As the initial vaccine distribution plans were being debated at the federal and state level in the United States, a key question was how to set up prioritization for what would initially be limited supplies – a particularly fraught question given that virus infections, hospitalizations and deaths were all peaking. One perspective emphasized prioritizing older people, who had much higher death rates than any other sector of the population. Another perspective emphasized prioritizing essential workers – in part because this group of the population had much less ability to control their exposure to the vaccine (unlike many older people), because this group was disproportionately people of color who had themselves suffered disproportionately from the impacts of the pandemic, and because essential workers might be an important pathway for transmission of the virus to more vulnerable populations.
It isn’t important for purposes of my discussion which side of this (difficult) discussion is right – even today, we debate these issues and states like California have switched back and forth or balanced between these prioritization options. What matters is that the debate between these two perspectives, while it necessarily draws on and includes epidemiological issues such as which option might overall reduce death rates from the virus, also necessarily draws on and includes value choices. Is it important to achieve equitable results, particularly for populations that have been disproportionately impacted in many ways from the epidemic? It is important to maximize the speed of vaccination and reduce (even marginally) the total number of deaths from the epidemic? It is important to use a prioritization system that is simple to apply and thus is unlikely to be gamed by sophisticated actors? The answers to these questions depend on difficult ethical choices about equity, minimizing harm, and preventing antisocial behavior. Of course, in an ideal world we would achieve all of these goals – and I don’t think any of the participants in these debates would disagree in the abstract with any of these goals. But how to prioritize among these goals, and how to make the tradeoffs between them, were the real questions and presented difficult problems.

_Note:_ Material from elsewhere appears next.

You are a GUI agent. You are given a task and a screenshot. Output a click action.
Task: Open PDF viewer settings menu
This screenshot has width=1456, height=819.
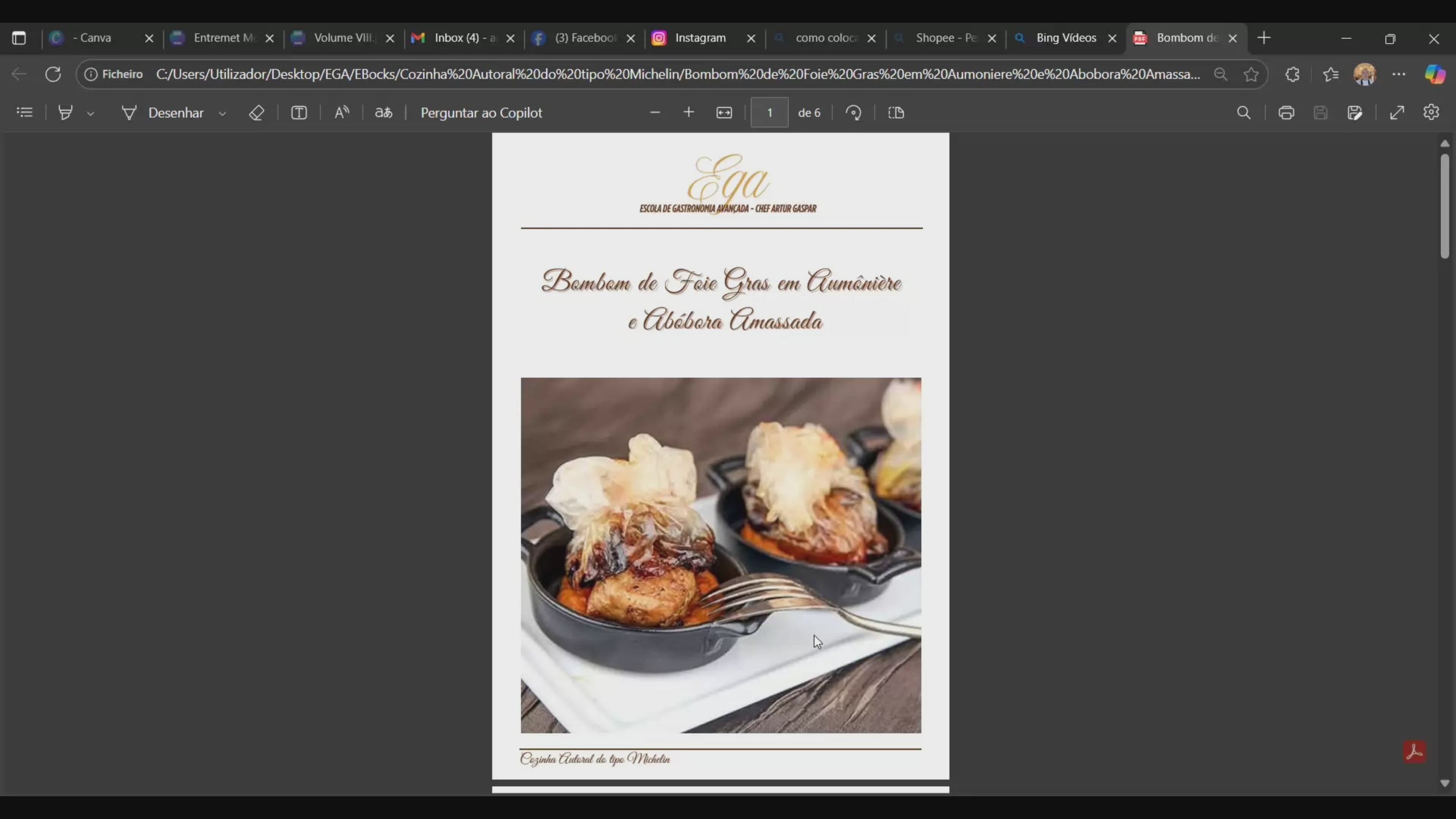click(1431, 112)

In the public debates over these questions, you had contributions from public health officials (including the guidance provided by the Center for Disease Control’s own advisory committee), as well as various other public figures such as politicians and journalists. However, some public health experts dismissed arguments made by those outside the field of public health on the grounds that those outsiders should “stay in their lane” and not intervene in debates over vaccine prioritization.
But this is precisely the wrong approach to take when one is dealing with a technical issue that is necessarily intertwined with ethical and value choices – as is the case with most significant policy questions that involve science. As I noted in my prior post, science can rarely provide definitive answers as to key policy questions – though of course it can provide critical and vital information for deciding those questions. But answering the policy questions also necessarily turns on value choices.

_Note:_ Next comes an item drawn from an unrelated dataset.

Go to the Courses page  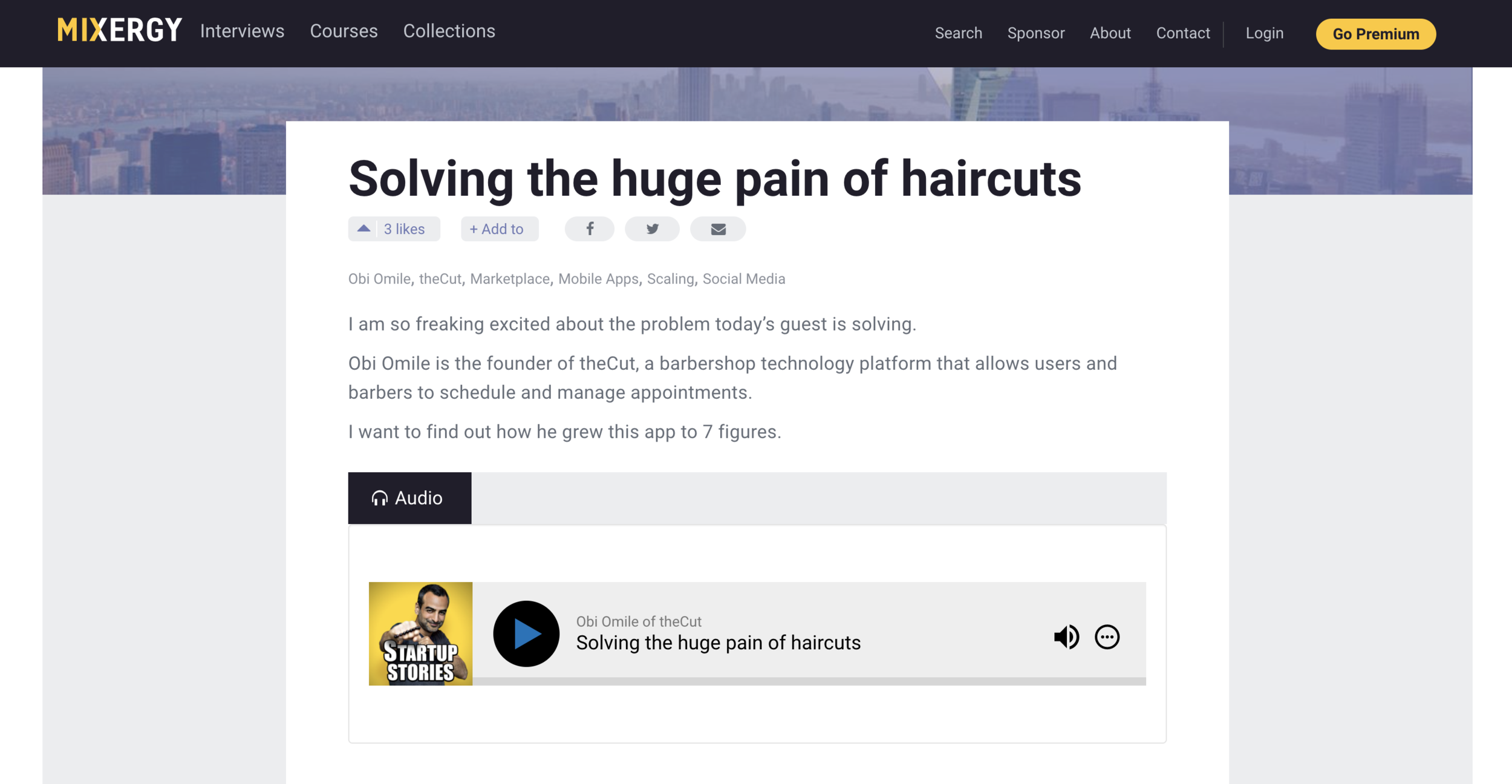click(x=344, y=31)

“Stay in your lane” rhetoric implies that only public health experts have the capacity to debate not just the relevant science, but the values intertwined with those value choices. But that is false. Values are a public matter, and are appropriately debated in a public, political space. Our policy choices based on those values necessarily require a public debate, and will draw on a wide range of expertise – in this case, philosophers, ethicists, economists, and journalists all might have useful information to contribute, as would any member of the political community.
An example from the context of environmental law involves the impacts of hazardous waste sites on neighboring communities. In public and legal debates over whether to clean up these sites, how much to clean them up, and who should be liable for clean up costs, a range of experts would argue for less stringent clean up standards, based on technical analyses of the risks posed by the sites and clean up costs. Neighboring communities would often argue for much stricter clean up standards. Justice Breyer jumped into this debate, arguing for less strict standards on the grounds of both economics and public health. Again, the debate here includes value choices. Should society spend large amounts of money to reduce risks from hazardous waste sites to neighboring communities, when that money might be used to address other important social goals? But shouldn’t society also protect people who had no choice or say as to whether they would be exposed to harmful chemicals?
I want to emphasize here that I am not arguing for empowering non-experts to opine on technical matters where they are clearly wrong. Good policy in the law and science context does depend on good science. To take an easy example, Professor Richard Epstein argued against aggressive efforts to contain the coronavirus in the spring of 2020 because he claimed the virus would naturally evolve to become less virulent – and he predicted that even without intervention only 5,000 people would die from the virus. Prof. Epstein may (or may not) be a brilliant legal scholar (he is a law professor) but he is not an epidemiologist, and it showed, as his prediction was woefully flawed. Unfortunately, the Trump Administration drew on Prof. Epstein (and other similarly problematic advisors) to shape its deeply flawed initial response to the crisis. (Ironically, Prof. Epstein himself, when challenged on his predictions in an interview, resorted to credentialism and denigrated his interviewer as just a journalist.)
But where values are relevant, and the focus is on how those values should inform our policy making, “stay in your lane” is the wrong choice. It locks the public out of decisionmaking, and empowers only a certain fraction of the expertise that might be relevant for high-stakes policy decisions.